(Task statement): Only the lines from the one with "Open the Format menu in MobaTextEditor" to the end of the data below should be given again, exactly as written.

(Stored data entries)
* * *

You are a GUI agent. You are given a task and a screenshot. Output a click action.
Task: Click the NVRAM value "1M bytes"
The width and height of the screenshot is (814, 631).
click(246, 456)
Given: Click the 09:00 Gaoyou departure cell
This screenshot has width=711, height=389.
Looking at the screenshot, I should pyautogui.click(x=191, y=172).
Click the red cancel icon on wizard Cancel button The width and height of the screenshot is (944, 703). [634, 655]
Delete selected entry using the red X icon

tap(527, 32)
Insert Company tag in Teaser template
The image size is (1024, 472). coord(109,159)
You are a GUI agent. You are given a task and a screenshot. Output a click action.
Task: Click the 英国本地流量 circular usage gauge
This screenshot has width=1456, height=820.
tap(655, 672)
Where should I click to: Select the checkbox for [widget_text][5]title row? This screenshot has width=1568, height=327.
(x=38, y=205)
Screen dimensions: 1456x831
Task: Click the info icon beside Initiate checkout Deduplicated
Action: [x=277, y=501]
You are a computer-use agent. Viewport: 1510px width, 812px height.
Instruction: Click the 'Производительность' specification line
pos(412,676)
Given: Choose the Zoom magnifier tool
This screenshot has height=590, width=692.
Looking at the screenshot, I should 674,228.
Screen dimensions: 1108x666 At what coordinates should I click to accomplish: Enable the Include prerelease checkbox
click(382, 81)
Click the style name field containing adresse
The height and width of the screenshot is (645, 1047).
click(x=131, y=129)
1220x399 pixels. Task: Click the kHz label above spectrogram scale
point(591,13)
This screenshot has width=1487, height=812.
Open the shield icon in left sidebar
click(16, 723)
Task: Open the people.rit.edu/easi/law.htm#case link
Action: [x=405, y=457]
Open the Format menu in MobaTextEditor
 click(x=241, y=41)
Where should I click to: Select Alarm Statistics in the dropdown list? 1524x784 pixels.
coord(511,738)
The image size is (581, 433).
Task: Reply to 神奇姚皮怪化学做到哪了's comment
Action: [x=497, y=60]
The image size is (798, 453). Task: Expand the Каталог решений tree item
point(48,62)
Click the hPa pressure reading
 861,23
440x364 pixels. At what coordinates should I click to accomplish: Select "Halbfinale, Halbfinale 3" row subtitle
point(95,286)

* * *

(Result):
Open the Format menu in MobaTextEditor
 click(x=241, y=41)
Where should I click to: Select Alarm Statistics in the dropdown list? 1524x784 pixels.
coord(511,738)
The image size is (581, 433).
Task: Reply to 神奇姚皮怪化学做到哪了's comment
Action: [x=497, y=60]
The image size is (798, 453). Task: Expand the Каталог решений tree item
point(48,62)
Click the hPa pressure reading
 861,23
440x364 pixels. At what coordinates should I click to accomplish: Select "Halbfinale, Halbfinale 3" row subtitle
point(95,286)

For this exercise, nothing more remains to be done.